HomeAid, Madison Homes Improve Home for the Disabled

With the help of Builder Captain Madison Homes and seven trade partners, HomeAid completed a $44,000 renovation project for Community Residences, which offers individuals with disabilities—many of whom would otherwise be homeless—supportive housing and the physical, mental and emotional services needed to facilitate independent and dignified living within the community.

“The improvements made—entirely new flooring on the first level and better accessibility in the bathrooms—have made an enormous difference already for our residents,” said Jeff Scannell, facility manager at Community Residences. “Many of the floors were worn and sloping, which posed mobility issues, and the addition of step-in showers and grab bars have made our bathrooms safer and more accessible. Many of the individuals have disabilities, and we strive to give them a more fulfilled life through living in the community, being amongst peers, and having more freedom and opportunities through a safe home environment. This project has helped us better meet all of those goals. When you walk into this home, it doesn’t feel like a hospital or a ‘facility’ … it feels like a warm, welcoming home.”

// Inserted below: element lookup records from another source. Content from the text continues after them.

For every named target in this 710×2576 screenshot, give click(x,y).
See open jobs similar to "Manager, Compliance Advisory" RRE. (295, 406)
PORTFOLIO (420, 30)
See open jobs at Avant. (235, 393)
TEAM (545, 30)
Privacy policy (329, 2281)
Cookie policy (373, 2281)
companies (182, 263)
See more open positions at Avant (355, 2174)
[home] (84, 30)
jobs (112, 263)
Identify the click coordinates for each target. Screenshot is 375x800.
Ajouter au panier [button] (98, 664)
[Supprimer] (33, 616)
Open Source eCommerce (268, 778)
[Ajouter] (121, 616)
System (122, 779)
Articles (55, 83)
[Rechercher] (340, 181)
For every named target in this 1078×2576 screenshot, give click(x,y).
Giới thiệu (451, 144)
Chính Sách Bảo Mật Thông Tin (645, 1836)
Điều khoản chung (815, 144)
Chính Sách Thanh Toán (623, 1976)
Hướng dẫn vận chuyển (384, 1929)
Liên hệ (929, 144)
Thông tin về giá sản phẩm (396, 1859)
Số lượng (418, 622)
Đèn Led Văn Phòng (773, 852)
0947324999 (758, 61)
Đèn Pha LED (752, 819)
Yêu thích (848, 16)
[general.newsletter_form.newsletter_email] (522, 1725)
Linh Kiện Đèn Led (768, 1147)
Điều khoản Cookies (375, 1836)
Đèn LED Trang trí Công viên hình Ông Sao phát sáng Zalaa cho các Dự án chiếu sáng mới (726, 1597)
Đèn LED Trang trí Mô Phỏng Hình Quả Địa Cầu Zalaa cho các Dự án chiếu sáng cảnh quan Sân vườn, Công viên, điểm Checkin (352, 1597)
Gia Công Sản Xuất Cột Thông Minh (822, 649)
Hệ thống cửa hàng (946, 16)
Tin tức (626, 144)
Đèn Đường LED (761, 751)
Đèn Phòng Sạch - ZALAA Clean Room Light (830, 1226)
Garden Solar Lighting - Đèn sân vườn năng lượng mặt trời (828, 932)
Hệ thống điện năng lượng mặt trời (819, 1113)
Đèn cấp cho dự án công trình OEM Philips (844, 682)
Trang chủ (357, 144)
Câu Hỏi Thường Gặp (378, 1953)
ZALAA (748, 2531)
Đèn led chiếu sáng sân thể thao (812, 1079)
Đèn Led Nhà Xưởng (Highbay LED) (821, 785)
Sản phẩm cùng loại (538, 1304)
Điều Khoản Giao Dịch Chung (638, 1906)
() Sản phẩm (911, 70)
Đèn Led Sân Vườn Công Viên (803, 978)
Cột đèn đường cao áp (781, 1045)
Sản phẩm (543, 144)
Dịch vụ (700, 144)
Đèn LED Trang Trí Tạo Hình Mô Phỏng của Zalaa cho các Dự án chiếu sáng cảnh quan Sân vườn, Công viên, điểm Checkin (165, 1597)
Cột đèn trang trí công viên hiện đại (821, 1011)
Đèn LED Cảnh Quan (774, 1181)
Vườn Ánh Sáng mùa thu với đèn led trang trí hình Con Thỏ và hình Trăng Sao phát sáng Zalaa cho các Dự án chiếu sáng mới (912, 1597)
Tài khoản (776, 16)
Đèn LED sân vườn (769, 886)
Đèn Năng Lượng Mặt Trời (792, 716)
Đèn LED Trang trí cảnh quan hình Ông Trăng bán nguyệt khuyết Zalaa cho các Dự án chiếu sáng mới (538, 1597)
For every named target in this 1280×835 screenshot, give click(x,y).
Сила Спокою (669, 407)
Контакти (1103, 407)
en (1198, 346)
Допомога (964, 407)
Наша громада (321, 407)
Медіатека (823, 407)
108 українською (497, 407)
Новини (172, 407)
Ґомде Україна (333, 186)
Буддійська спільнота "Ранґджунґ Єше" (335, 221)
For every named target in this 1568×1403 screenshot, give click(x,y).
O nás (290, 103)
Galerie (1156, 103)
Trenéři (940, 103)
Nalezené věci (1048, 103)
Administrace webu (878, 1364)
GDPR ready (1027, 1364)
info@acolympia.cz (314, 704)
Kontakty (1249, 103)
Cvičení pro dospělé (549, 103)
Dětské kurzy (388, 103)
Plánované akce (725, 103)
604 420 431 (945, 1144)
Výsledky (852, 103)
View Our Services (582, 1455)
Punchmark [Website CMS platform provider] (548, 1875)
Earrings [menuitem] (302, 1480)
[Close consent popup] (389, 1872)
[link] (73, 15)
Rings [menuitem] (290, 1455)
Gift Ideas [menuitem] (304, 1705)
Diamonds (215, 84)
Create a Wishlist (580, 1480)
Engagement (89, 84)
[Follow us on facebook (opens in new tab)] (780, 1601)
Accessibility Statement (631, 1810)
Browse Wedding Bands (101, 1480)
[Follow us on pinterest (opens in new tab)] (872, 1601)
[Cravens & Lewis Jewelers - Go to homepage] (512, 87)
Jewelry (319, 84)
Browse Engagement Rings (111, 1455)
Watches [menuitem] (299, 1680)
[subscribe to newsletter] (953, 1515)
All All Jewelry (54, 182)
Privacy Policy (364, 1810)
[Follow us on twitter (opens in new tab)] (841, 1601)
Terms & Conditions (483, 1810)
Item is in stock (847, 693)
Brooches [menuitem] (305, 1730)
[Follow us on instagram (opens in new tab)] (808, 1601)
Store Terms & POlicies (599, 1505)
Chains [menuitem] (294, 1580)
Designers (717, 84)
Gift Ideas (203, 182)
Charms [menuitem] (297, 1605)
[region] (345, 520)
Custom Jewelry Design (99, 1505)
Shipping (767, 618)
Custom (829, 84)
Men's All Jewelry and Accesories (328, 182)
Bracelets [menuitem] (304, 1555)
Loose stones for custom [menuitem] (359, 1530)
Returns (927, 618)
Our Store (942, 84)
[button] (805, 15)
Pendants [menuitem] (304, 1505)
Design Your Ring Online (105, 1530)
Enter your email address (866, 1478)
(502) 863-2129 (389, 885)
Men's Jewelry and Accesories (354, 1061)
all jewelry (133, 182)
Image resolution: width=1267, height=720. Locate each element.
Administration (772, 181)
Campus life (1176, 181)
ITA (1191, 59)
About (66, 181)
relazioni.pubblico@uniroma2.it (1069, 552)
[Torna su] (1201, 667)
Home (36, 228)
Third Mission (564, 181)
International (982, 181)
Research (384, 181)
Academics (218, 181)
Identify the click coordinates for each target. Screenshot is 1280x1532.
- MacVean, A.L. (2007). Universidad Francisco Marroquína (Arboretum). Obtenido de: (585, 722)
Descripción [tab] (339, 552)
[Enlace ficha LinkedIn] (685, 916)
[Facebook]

Madison Homes has led many HomeAid projects, and with Madison Homes President Russ Rosenberger also serving on HomeAid Northern Virginia’s Board and as HomeAid’s 2006 and 2013 president, giving back to the community is an integral part of the company’s culture. For Charles Battle, project manager for Madison Homes, however, the project with HomeAid was his first.

“It was a great experience,” he said, “and allowed me to also invest in this aspect of our company’s philanthropic efforts. It was great to see the original proposal revised so that we could replace 100 percent of the flooring on the first level, and it’s testament to our trade partners to see the entire project completed on-time and on-budget, even with the home being occupied the entire time we were there. It was a complicated schedule to get residents and furniture moved as we worked, but we did it. I was honored to be involved.”